-- Entries shown start --

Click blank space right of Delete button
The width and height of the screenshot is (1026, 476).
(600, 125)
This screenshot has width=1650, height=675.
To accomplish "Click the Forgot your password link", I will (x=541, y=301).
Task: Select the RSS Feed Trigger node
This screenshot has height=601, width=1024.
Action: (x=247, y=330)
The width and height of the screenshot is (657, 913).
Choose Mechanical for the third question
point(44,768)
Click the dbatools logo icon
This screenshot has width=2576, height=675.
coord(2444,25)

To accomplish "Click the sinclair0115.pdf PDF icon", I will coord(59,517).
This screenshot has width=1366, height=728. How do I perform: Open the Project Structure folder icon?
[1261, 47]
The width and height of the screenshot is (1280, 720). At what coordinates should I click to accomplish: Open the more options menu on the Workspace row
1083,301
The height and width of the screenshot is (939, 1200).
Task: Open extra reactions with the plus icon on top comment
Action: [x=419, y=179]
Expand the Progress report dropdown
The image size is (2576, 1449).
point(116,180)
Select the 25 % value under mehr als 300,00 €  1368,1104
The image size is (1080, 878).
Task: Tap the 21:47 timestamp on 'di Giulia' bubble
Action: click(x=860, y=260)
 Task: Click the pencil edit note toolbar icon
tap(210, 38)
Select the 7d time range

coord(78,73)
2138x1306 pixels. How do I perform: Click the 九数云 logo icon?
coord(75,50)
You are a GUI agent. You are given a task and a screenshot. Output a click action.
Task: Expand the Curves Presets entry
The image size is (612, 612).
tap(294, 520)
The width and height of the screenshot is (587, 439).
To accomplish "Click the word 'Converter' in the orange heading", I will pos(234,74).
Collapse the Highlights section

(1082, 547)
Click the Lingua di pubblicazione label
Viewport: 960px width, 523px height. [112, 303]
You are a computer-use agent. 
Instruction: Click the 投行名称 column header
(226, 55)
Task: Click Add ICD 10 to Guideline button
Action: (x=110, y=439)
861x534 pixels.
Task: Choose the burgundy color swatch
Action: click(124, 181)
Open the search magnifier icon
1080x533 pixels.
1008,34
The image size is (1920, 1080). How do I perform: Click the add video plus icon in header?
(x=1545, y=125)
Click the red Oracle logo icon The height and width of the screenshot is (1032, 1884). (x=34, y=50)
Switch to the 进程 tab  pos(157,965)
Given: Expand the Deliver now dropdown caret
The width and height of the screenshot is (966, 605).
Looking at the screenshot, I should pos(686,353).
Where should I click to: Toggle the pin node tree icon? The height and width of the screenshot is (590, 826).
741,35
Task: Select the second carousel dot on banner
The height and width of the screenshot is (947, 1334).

-- Entries shown end --

- [Brief]: Convert everything from the row containing "Collapse the Highlights section" down to the end of the rows into a Markdown table with the columns Number and Text, numbering each line and skipping blank lines.

- [Exercise response]:
| Number | Text |
|---|---|
| 1 | Collapse the Highlights section |
| 2 | (1082, 547) |
| 3 | Click the Lingua di pubblicazione label |
| 4 | Viewport: 960px width, 523px height. [112, 303] |
| 5 | You are a computer-use agent.  |
| 6 | Instruction: Click the 投行名称 column header |
| 7 | (226, 55) |
| 8 | Task: Click Add ICD 10 to Guideline button |
| 9 | Action: (x=110, y=439) |
| 10 | 861x534 pixels. |
| 11 | Task: Choose the burgundy color swatch |
| 12 | Action: click(124, 181) |
| 13 | Open the search magnifier icon |
| 14 | 1080x533 pixels. |
| 15 | 1008,34 |
| 16 | The image size is (1920, 1080). How do I perform: Click the add video plus icon in header? |
| 17 | (x=1545, y=125) |
| 18 | Click the red Oracle logo icon The height and width of the screenshot is (1032, 1884). (x=34, y=50) |
| 19 | Switch to the 进程 tab  pos(157,965) |
| 20 | Given: Expand the Deliver now dropdown caret |
| 21 | The width and height of the screenshot is (966, 605). |
| 22 | Looking at the screenshot, I should pos(686,353). |
| 23 | Where should I click to: Toggle the pin node tree icon? The height and width of the screenshot is (590, 826). |
| 24 | 741,35 |
| 25 | Task: Select the second carousel dot on banner |
| 26 | The height and width of the screenshot is (947, 1334). |